Lending of exchange traded funds has accelerated over the past decade as these highly liquid index tracking vehicles have become widely adopted by US investors. Securities lending revenues from ETFs reached $847mn in 2022, up 34 per cent on the previous year.  

BlackRock’s European-listed MSCI China ETF delivered securities lending revenues of $13.9mn last year as disruption to economic activity resulting from the country’s zero-Covid policies provided short sellers with a clear justification to target Chinese stocks.

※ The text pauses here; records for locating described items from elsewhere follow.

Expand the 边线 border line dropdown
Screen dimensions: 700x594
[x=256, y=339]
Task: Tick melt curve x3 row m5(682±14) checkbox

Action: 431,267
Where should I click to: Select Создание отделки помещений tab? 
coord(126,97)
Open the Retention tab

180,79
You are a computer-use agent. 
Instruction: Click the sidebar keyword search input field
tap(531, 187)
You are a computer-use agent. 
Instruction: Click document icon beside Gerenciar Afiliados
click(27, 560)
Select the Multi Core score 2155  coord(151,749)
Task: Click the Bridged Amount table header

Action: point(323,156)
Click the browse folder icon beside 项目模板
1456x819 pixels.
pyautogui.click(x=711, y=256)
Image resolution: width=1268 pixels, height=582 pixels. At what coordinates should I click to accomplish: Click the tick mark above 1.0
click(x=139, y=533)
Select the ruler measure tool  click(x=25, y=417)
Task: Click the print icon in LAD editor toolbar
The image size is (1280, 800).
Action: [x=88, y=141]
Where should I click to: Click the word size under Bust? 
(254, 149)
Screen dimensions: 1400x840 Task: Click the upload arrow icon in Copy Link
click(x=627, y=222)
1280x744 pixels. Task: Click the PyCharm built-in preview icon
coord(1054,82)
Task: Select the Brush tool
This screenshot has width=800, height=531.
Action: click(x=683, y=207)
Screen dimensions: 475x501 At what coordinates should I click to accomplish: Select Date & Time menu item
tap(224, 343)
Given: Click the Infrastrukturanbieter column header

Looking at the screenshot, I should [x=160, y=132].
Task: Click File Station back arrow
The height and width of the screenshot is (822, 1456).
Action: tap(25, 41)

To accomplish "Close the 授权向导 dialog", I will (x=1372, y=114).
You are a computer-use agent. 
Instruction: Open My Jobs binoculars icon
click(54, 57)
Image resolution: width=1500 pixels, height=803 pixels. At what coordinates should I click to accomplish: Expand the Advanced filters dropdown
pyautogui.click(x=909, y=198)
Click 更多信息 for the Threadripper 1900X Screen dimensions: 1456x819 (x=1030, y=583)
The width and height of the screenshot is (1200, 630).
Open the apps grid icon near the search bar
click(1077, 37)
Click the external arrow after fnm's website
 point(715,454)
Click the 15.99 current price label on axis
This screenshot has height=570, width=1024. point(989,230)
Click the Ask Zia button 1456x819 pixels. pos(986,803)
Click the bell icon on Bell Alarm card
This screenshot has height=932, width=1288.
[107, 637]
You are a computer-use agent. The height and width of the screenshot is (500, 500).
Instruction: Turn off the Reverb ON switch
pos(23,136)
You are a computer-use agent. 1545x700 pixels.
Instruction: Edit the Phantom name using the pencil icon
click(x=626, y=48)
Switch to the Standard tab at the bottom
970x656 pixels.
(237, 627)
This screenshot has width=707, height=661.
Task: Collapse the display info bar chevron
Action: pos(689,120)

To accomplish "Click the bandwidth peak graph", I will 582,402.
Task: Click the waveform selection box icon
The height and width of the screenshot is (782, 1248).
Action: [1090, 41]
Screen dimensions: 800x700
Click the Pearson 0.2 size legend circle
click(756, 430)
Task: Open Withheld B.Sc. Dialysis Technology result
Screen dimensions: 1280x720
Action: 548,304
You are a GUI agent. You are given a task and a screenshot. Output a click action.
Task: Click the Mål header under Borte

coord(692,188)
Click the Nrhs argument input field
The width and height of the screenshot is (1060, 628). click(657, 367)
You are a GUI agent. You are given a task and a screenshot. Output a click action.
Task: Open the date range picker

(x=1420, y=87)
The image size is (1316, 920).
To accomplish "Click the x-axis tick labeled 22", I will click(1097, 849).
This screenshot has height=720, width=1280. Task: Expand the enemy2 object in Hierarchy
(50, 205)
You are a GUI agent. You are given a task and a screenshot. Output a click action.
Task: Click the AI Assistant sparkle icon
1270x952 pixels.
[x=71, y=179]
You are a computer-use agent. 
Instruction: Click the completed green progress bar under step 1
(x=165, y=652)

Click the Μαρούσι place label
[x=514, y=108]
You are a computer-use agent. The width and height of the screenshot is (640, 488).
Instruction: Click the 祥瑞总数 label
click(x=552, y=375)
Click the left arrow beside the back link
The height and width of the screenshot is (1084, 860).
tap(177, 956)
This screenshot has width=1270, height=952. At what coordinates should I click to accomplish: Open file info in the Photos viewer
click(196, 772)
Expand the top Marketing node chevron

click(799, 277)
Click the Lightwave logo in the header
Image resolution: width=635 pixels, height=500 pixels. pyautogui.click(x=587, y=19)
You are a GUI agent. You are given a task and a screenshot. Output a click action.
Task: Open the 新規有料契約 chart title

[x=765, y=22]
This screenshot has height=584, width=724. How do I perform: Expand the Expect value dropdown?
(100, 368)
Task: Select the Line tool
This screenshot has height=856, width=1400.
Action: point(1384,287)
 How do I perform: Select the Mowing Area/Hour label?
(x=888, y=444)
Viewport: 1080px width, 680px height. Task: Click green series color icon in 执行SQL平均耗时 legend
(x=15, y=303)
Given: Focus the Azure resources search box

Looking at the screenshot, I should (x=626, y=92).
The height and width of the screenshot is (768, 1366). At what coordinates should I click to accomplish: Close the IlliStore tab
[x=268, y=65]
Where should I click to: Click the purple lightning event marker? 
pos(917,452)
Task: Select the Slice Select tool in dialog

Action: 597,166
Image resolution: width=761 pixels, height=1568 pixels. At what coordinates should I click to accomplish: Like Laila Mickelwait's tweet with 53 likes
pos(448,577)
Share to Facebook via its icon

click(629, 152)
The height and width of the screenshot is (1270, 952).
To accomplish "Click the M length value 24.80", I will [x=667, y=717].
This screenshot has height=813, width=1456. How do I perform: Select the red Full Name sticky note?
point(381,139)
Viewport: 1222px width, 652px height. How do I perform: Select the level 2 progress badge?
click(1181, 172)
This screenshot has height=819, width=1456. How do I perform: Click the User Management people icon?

Fixed-income markets delivered significant losses in 2022, which also resulted in some notable developments for securities lending activities associated with government and corporate bonds. Borrowing fees for both government and corporate bonds rose markedly last year, a reflection of liquidity problems in some parts of these markets.  

The increase in fees helped to push up revenues from securities lending earned from government bonds and corporate bonds to $1.8bn and $963mn respectively.

Borrowing demand for UK gilts increased significantly during the crisis that destabilised parts of the country’s pension sector last year. UK government bonds generated $182.4mn for lenders in 2022, an increase of 45 per cent on the previous year.

Defined benefit pension schemes rushed to borrow gilts to ease collateral strains following the UK government’s disastrous “mini-Budget”. The episode “demonstrated the value of securities lending to broader financial market stability by easing some of the pressure points”, said Chessum.